THE VILLAGE IS IMPORTANT

So many times I think we mistake the purpose of things. For example, a student not understanding that the purpose of an assignment may be to learn the idea of learning even more than the particular concept being taught. Or like the quote by Gary Thomas, “What if God designed marriage to make us Holy more than to make us happy?”. Maybe the same can be said for parenting, friendships, etc.

You’ve heard a million times I’m sure, “It takes a village”. Originally I thought this just meant “it takes a village to raise a kid, you can’t do it alone and you have to have help”. To which I would politely respond no thank you and watch me. Yes I know this is immature and I’m working on it but taking help has never been an easy thing for me.
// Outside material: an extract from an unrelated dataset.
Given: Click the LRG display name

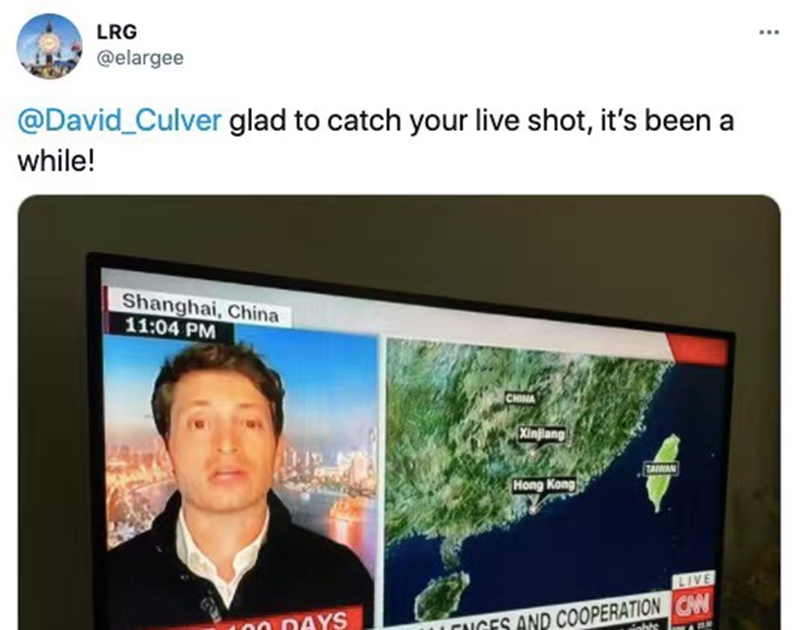Looking at the screenshot, I should pyautogui.click(x=117, y=32).
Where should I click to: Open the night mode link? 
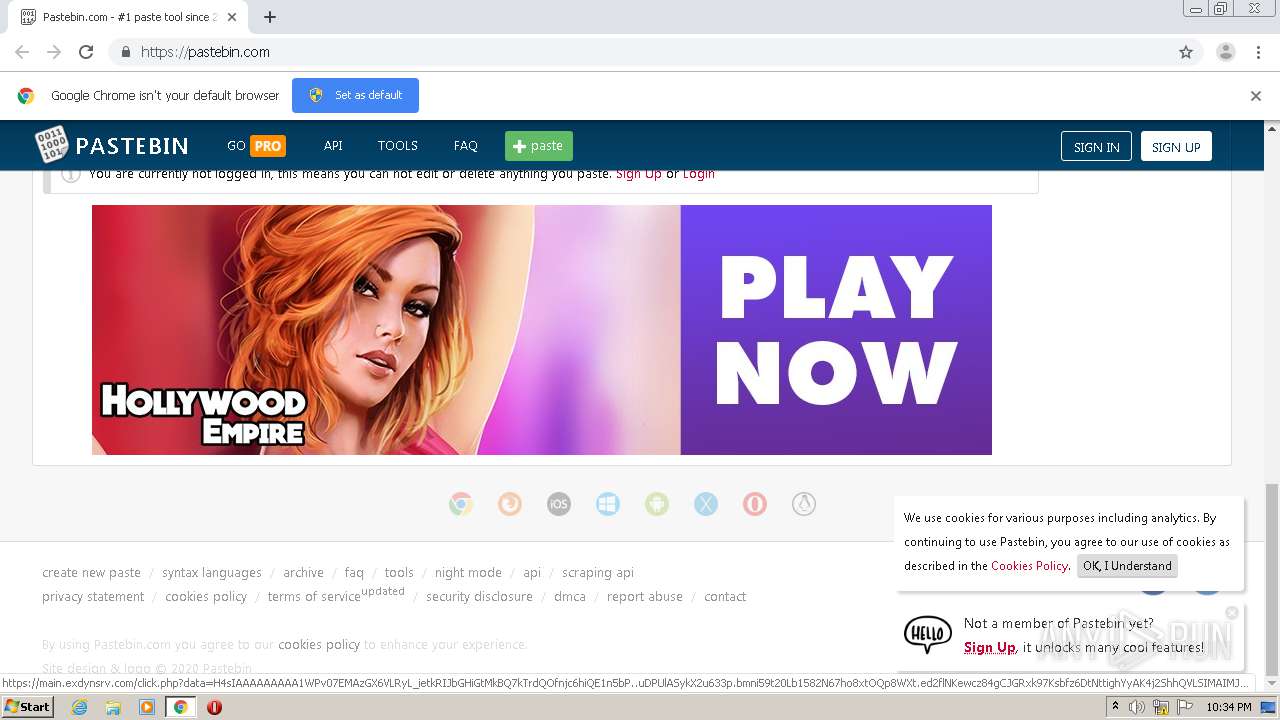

Anyone else? Nope? Just me? Well, I’ve come to realize that this village we are all talking about is so important on so many levels. First, we actually do need help. We are human and imperfect ones at that. So even if you are like me and it’s not easy...

TAKE THE HELP!

Secondly, the village is not just for help in the form of washing dishes, babysitting or dropping off dinner. It’s also a sense of belonging, understanding and camaraderie. It is strengthening to know that others are doing the same thing you are. Loving their people as best as they can, struggling through this thing called parenting and being overwhelmed with gratitude at the same time. I don’t think we were ever meant to do it alone. It’s a community. A community full of wisdom, grace, love, grit and sometimes just some comedic relief.

And lastly, this same village is crucial for those kids we are trying to raise to be happy, healthy, independent adults. They also gain that sense of community and most importantly they learn what it looks like to love those around them, to support people, to do life with people. Our village is so so important. Learning to love and support your village is one of those life saving lessons in motherhood.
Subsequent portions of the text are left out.